Скука мухой неугомонной звенит в дому.
И ходит-бродит Доримедонт по комнатам. Царство заколдованное. Кое-где лампы светят, обои стен и мебель обманно озаряют.
Но то не лампы. И то не комнаты дома на Торговой, Маяки на синем море-окияне. Где маяк, там скала. Где скала, там смерть неминучая. Плывет корабль-парусник по морю-окияну. Бродит Доримедонт по отцовскому дому вечернему. Во тьме отмель чуется. Наплывешь на отмель – беда. И обошел пушистый ковер гостиной. Держись! Узкий пролив. В залу дверь чуть приоткрыта. А в зале ночь на море. И в залу проплыл корабль осторожно. Не дай Бог о скалы отвесные поломаешься. Фу-ты! В Ледовитый океан заехали.

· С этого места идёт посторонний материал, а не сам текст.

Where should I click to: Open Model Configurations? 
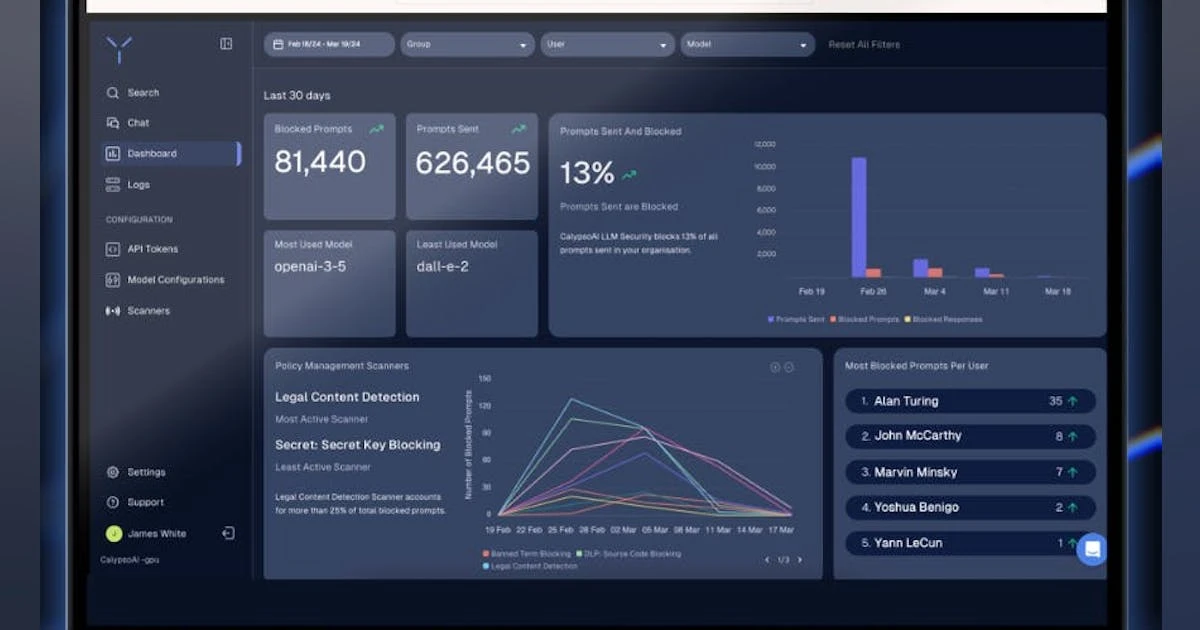(x=113, y=280)
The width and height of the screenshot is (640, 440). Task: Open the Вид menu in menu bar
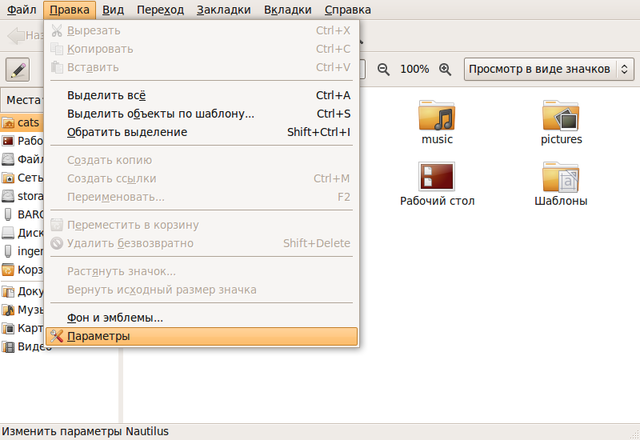114,10
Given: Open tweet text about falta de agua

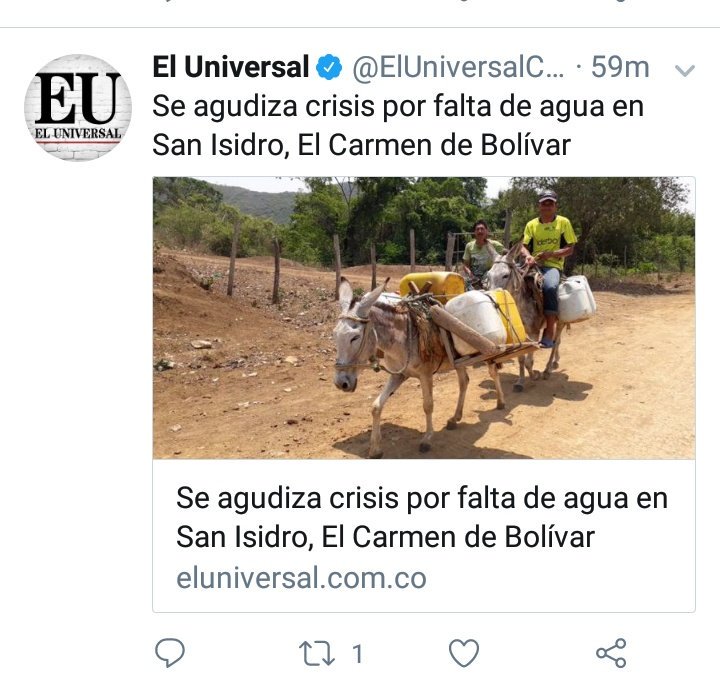Looking at the screenshot, I should (398, 125).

И стал корабль-парусник воздушным кораблем. Через отмели, скал отвесных не страшась, в коридор побежал.
– Феня, Матреша! Кто там! Дров сюда несите. Холод какой!
Дрова березовые. Лучин не надо. Кору сдирает, радуется. Поленья разобрал. Вперед помельче, а те сюда. Любит Доримедонт печи топить.

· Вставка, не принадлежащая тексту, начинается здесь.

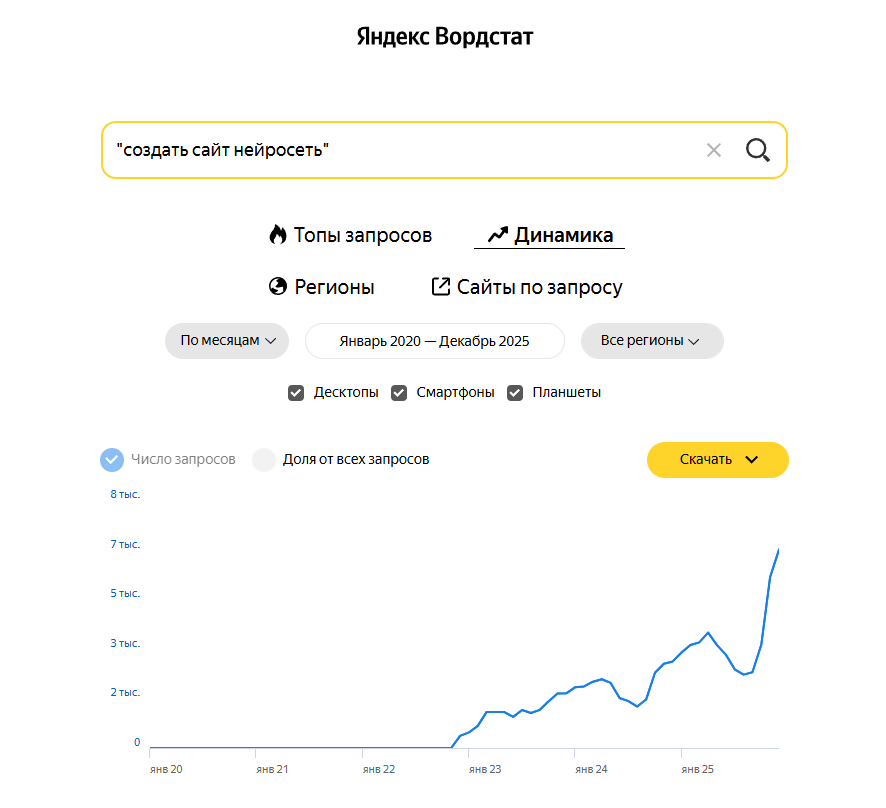The height and width of the screenshot is (808, 886).
Task: Click the external link icon beside Сайты по запросу
Action: [x=439, y=285]
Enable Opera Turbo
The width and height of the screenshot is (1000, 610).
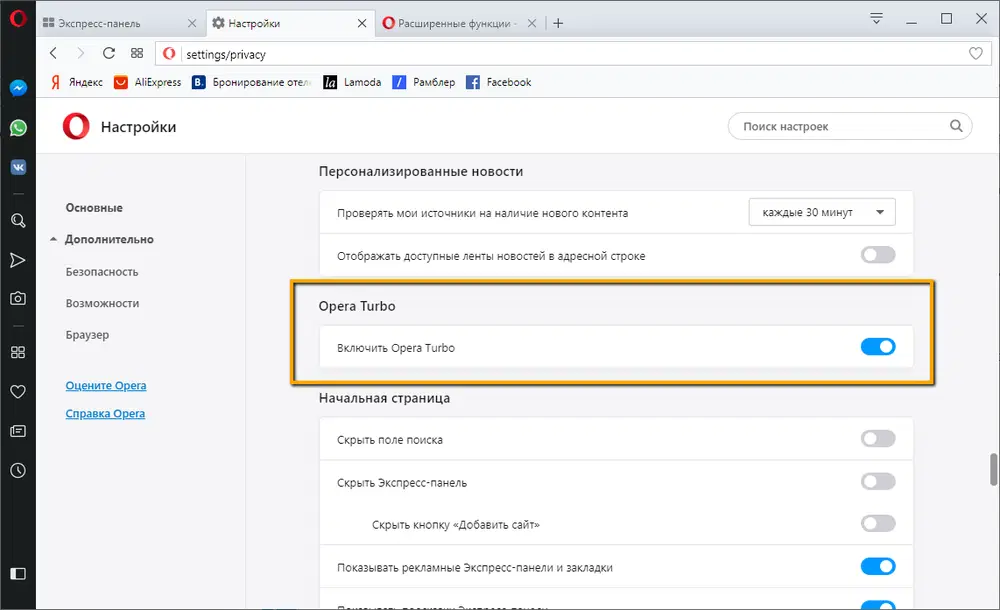[877, 346]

Затрещало. Отошел. Не любит печь духа человечьего поначалу. И пошел корабль по Ледовитому морю-окияну. Крейсирует. Мало ли где что нужно. Невидимые ждут Доримедонта. Причаливай!
Растрещалось, разгорелось. Сидит Доримедонт на полу у печи отверзтой, кочергой разумно пошевеливает.
– Вот Федя с Вячей курят. Хорошо бы и мне: у печи хорошо бы. Ух, здорово разгорается.
Пошевеливает когда нужно. Любит Доримедонт печи топить. И вдруг замолкло. Опять серебряной мухой надоедливой скука прожужжала.
– Да. Скучно.
И поглядел в огонь печи, туда, далеко, где нет ни дома, ни людей.
– Скучно… А я тоже женюсь. Вот-те и весело будет. Коли я дурак, то и они дураки. Брат я ведь. Возьму жену самую лучшую. Из Петербурга, так из Петербурга. Хорошо бы жениться, право.
А в печке изразцовой дрова разгорались.
– Женюсь и я! И весело же будет. Те и не догадываются. Женюсь раньше их всех, невесту выдумаю. У, какая невеста моя! Только где такую достать? Чтобы вся в золоте и в парче золоченой. Уж найдем.
А печной огонь пуще с жертвенными дровами играл. И видит Доримедонт будто судьбу свою в печном пламени. И встала-предстала девица-красавица. И пропала. И смарагд-камень расплавился в печи, и вся пасть печи отверзтой стала смарагдовой. Скучно и страшно Доримедонту. Но у печки весело.